CUARTO.- En cuanto a la alegación relativa a la motivación del demandante, nada hay que decir salvo que es lógico que uno acuda a los tribunales a defender sus propios intereses legítimos.
También alega la entidad apelante que no existe nexo causal necesario para estimar la acción porque la pérdida sufrida no guarda relación con la contratación de los productos ni se debe a la falta de información y que si ha perdido sus acciones se debe a una decisión de la Junta Única de Resolución. En base a ello, entiende que no ha podido producirse error y que el vicio alegado carece de relevancia desde el punto de vista de la nulidad.
El argumento no se comparte. Se confunde el error como vicio del consentimiento con el cumplimiento del contrato, al igual que se confunde la versión interesada de la parte con la realidad resultante de la prueba practicada. El error como vicio del consentimiento afecta a la fase de formación de la voluntad previa a la celebración del contrato y conlleva, en caso de ser apreciado, la nulidad del contrato y la restitución de las prestaciones. Por tanto, su apreciación no viene determinada por el resultado que posteriormente se produzca, sin perjuicio de que éste pueda tener trascendencia, una vez declarada la nulidad, para fijar el alcance de la restitución. Además, todo el argumento de la recurrente descansa sobre una premisa no probada en este caso como es que la contratación de los productos y el canje por acciones se habría hecho de forma transparente y que el demandante en todo momento habría estado informado de la situación de sus productos y pudo vender las acciones.

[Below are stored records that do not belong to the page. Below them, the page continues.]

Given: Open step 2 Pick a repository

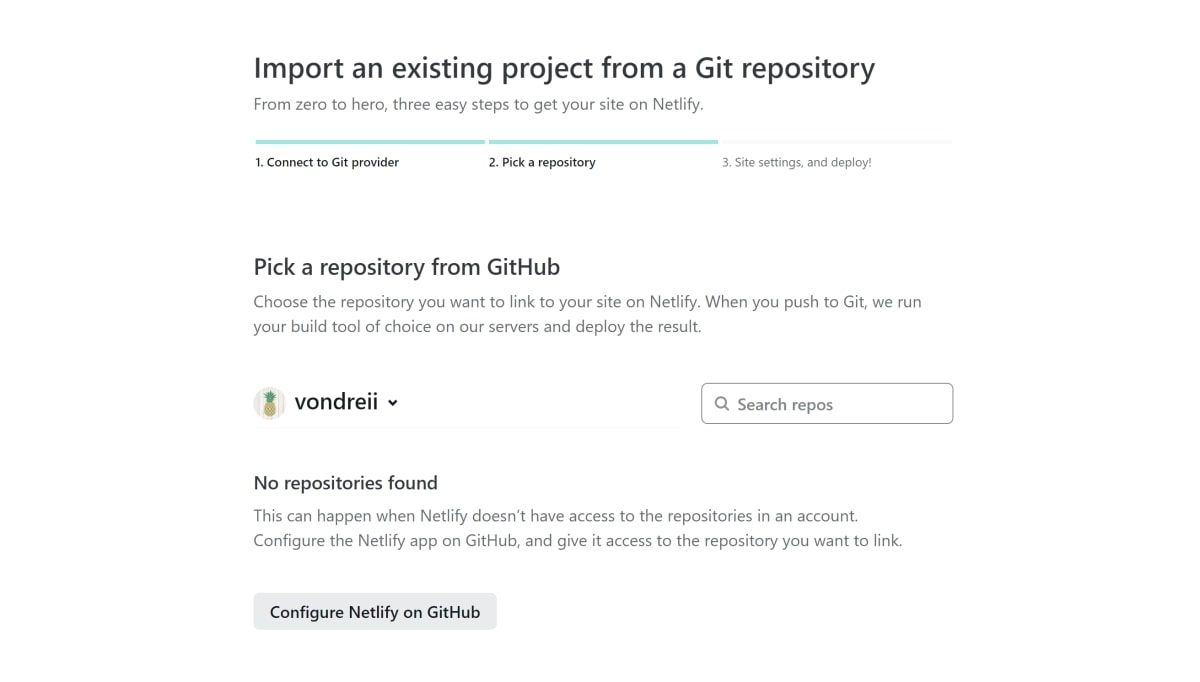Looking at the screenshot, I should 543,162.
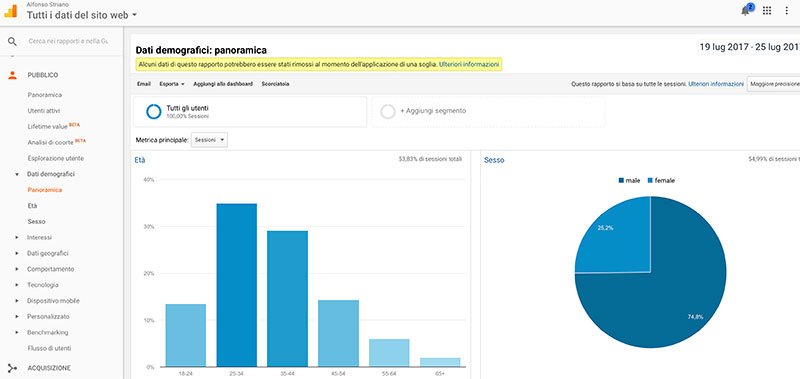Screen dimensions: 800x379
Task: Toggle the male legend entry
Action: coord(630,181)
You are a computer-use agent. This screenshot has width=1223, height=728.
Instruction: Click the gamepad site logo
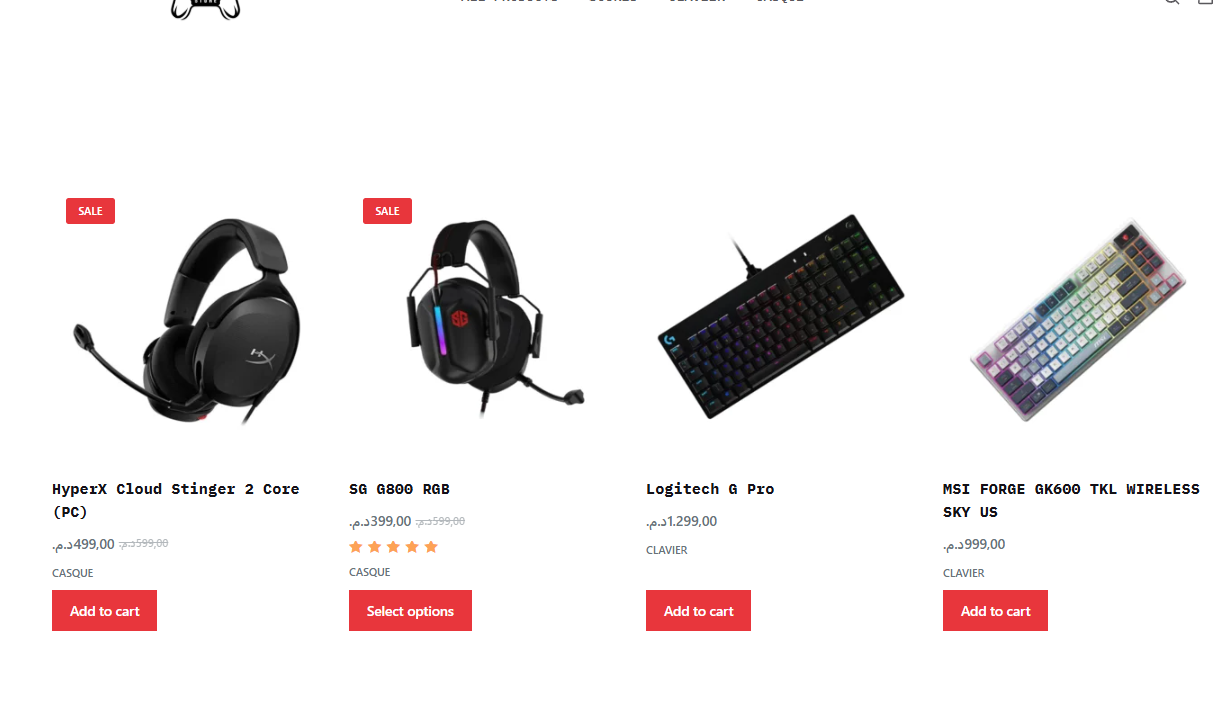tap(206, 9)
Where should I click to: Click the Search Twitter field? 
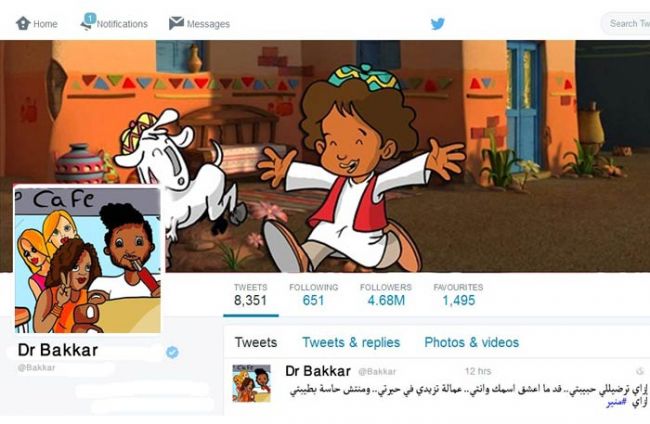coord(626,24)
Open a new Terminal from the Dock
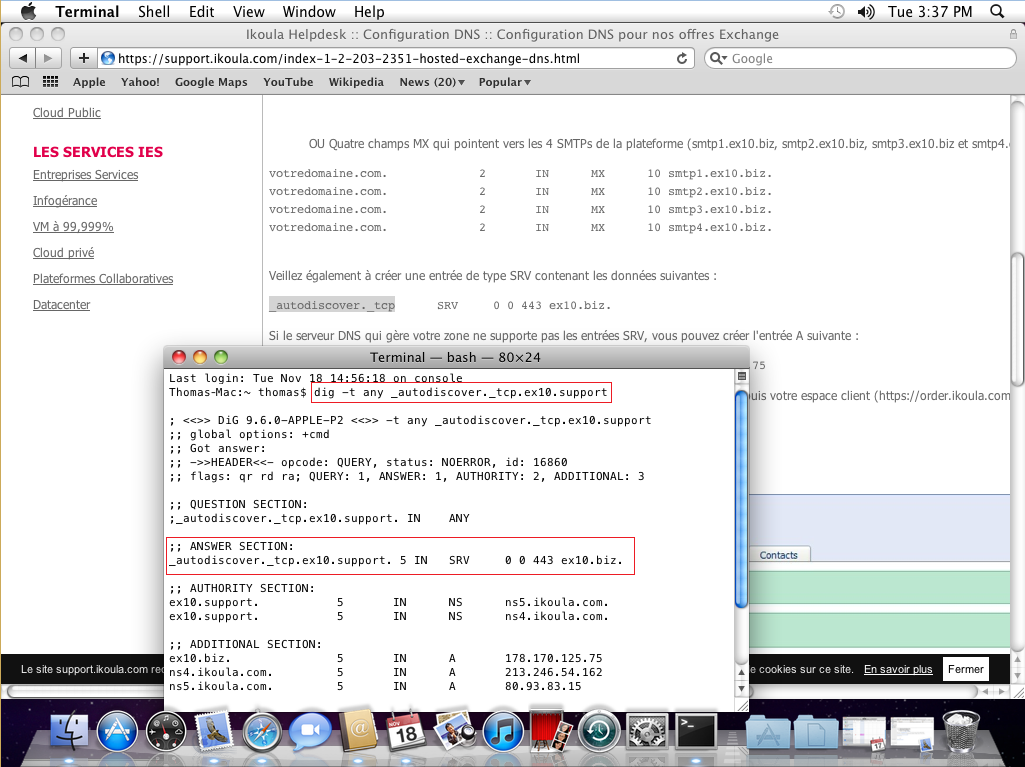 tap(694, 730)
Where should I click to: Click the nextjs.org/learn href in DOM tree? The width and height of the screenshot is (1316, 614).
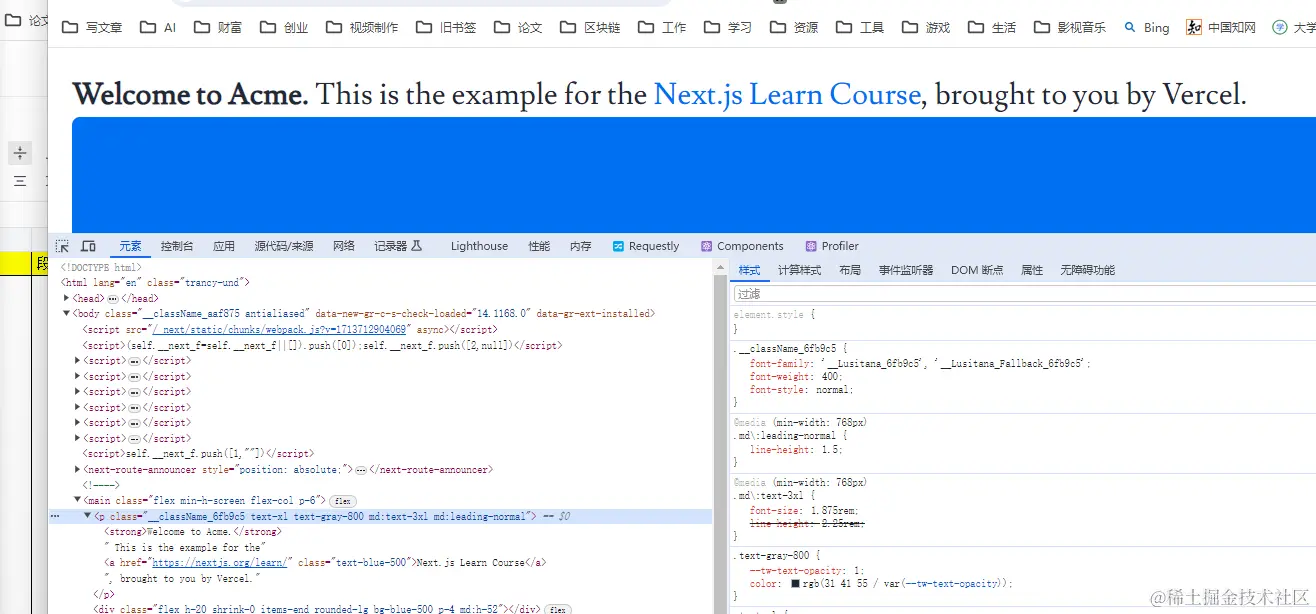219,562
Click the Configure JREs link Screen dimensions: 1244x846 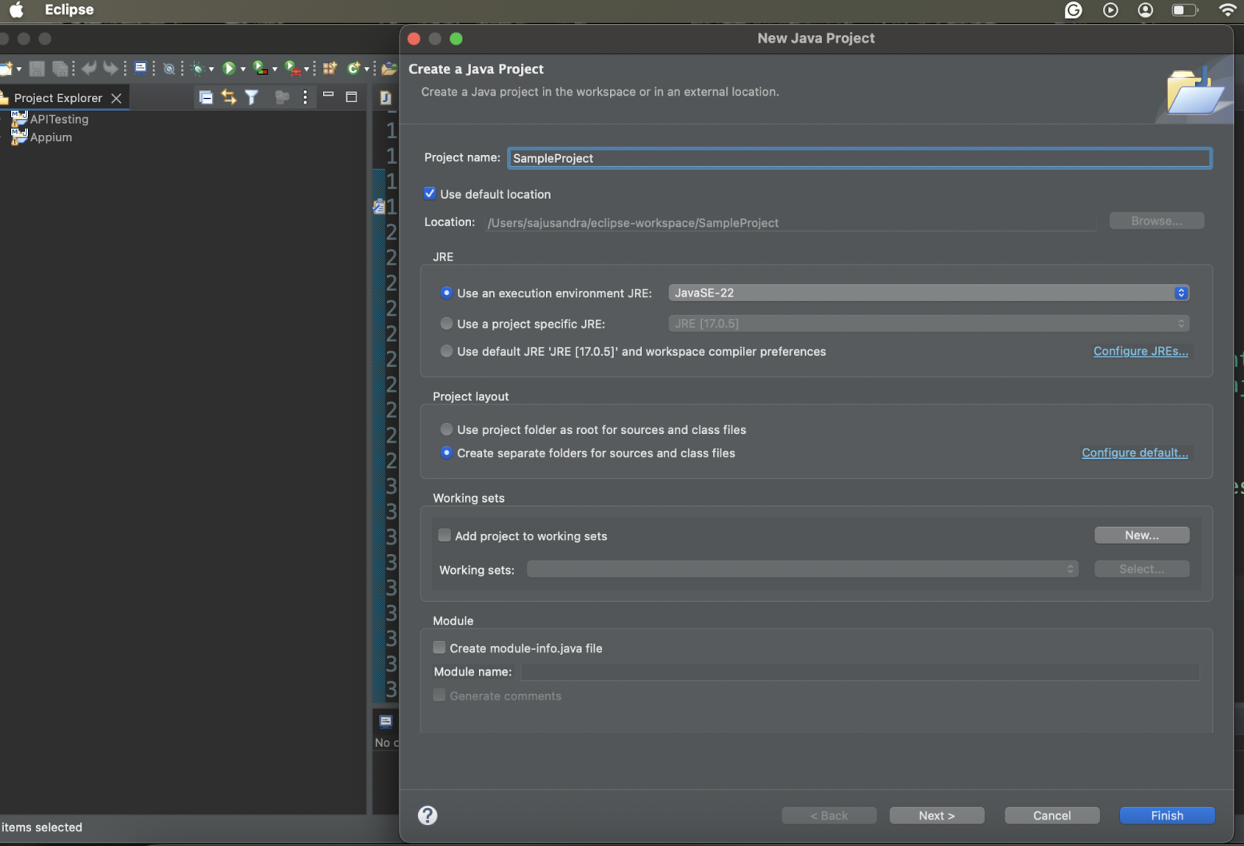1140,351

Sin embargo, de la prueba unida a los autos se desprende que lo realmente sucedido no se ajusta a esa versión de los hechos sino, al contrario, lo que se infiere de la misma es que hubo una falta de información relevante no sólo sobre la adquisición de los productos o el canje por acciones, sino también sobre la evolución de los mismos, como tampoco menciona la rápida pérdida de valor de dichas acciones que han acarreado un considerable perjuicio al actor.
QUINTO.- En materia de costas ha de estarse a lo dispuesto en los artículos 394 y 398 de la Ley de Enjuiciamiento, por lo que procede su imposición a la parte apelante.
Por todo lo expuesto, vistos los preceptos legales citados, sus concordantes y demás de general y pertinente aplicación, de conformidad con el artículo 117 de la Constitución, en nombre de S.M. el Rey, por la autoridad conferida por el Pueblo español,
Fallo
Que desestimando el recurso de apelación interpuesto por la procuradora doña Rita Goimil Martínez en nombre y representación de la entidad BANCO SANTANDER, S.A., se confirma la sentencia de fecha 21 de diciembre de 2018 del Juzgado de Primera Instancia nº 4 de Santiago de Compostela dictada en el juicio ordinario nº 370/2017, con imposición de las costas de la segunda instancia a la parte apelante.Notifíquese esta resolución, en legal forma, a las partes haciéndoles saber, conforme preceptúa el artículo 248-4º de la Ley Orgánica del Poder Judicial, que contra ella cabe recurso de casación que deberá ser interpuesto ante esta Sección en el plazo de 20 días desde la notificación de la sentencia.
Dentro del plazo legal, devuélvanse las actuaciones originales con testimonio de la presente resolución al Juzgado de procedencia, para su ejecución y cumplimiento.
Así por esta nuestra resolución de la que se pondrá certificación literal en el Rollo de Sala de su razón, incluyéndose el original en el Libro correspondiente, lo pronuncio, mando y firmo.
PUBLICACIÓN.- Dada y pronunciada fue la anterior Sentencia por los Ilmos. Sres. Magistrados que la firman y leída por el/la Ilmo. Magistrado Ponente en el mismo día de su fecha, de lo que yo el Letrado de la Administración de Justicia certifico.